18. The memory device of claim 17, wherein determining whether the set of one or more data requests is anomalous comprises one or more of:
determining whether an entropy of the set of one or more data requests is within an entropy range;
determining whether the set of one or more data requests corresponds to previously-identified malicious behavior; and
determining whether the set of one or more data requests corresponds to an expected workflow.
19. A non-transitory computer-readable storage medium storing instructions, which when executed by a memory device, cause the memory device to:
receive a set of one or more data requests from a host;
determine whether the set of one or more data requests is anomalous;
in accordance with a determination that the set of one or more data request is anomalous, initiate a remedial action; and
in accordance with a determination that the set of one or more data requests is not anomalous, perform a set of one or more operations corresponding to the set of one or more data requests in non-volatile memory of the memory device.
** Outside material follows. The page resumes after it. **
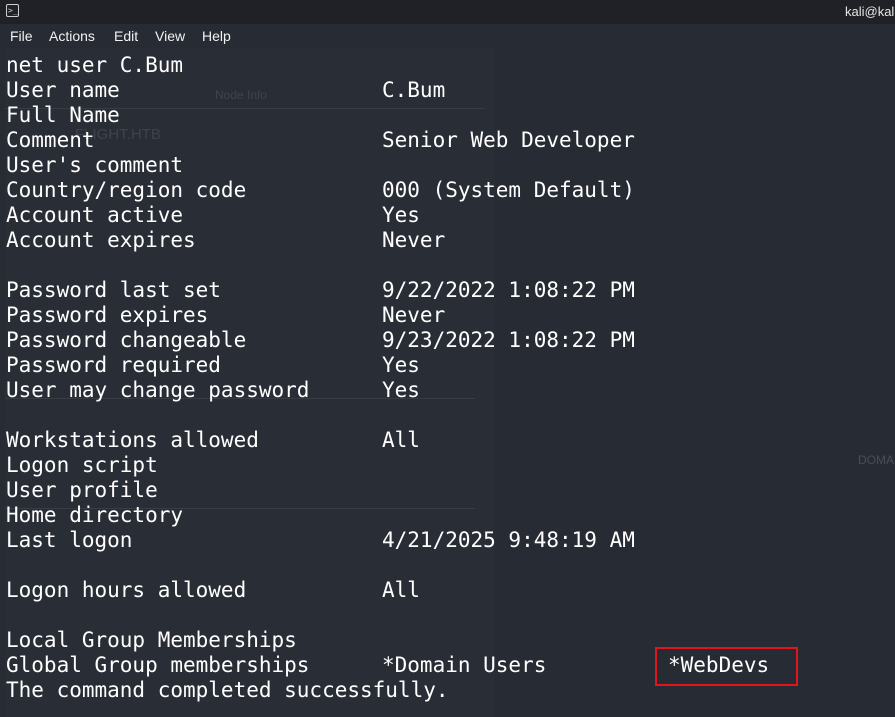  I want to click on output-row: Account expires Never, so click(446, 240).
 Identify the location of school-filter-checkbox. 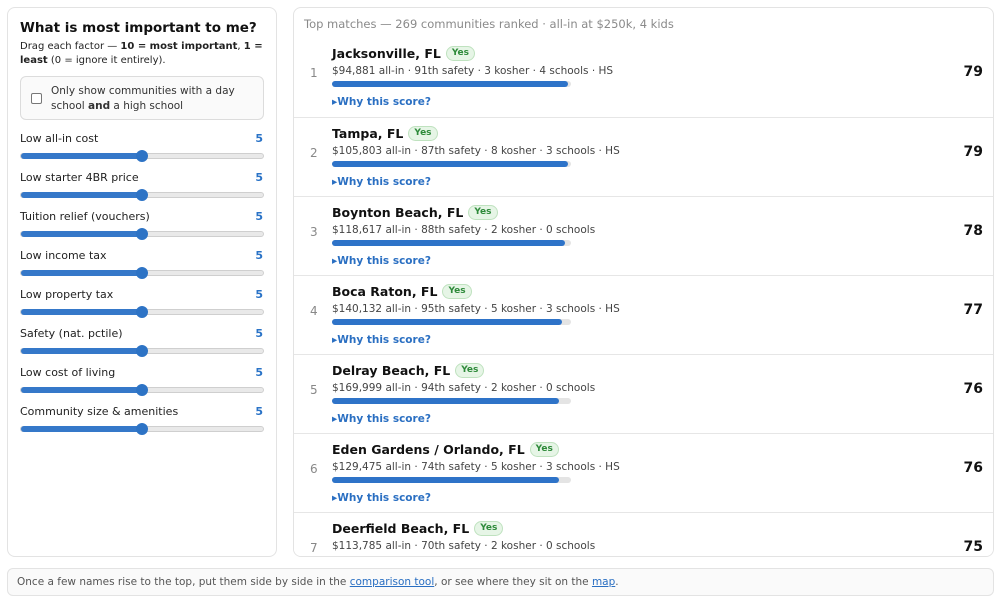
(36, 98).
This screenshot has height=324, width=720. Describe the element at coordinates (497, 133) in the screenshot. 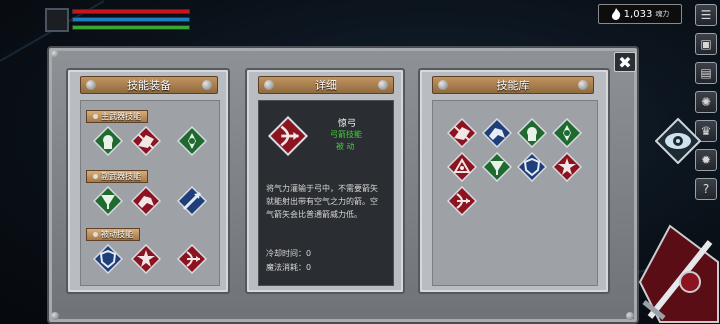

20. The non-transitory computer-readable storage medium of claim 19, wherein determining whether the set of one or more data requests is anomalous comprises one or more of:
determining whether an entropy of the set of one or more data requests is within an entropy range;
determining whether the set of one or more data requests corresponds to previously-identified malicious behavior; and
determining whether the set of one or more data requests corresponds to an expected workflow.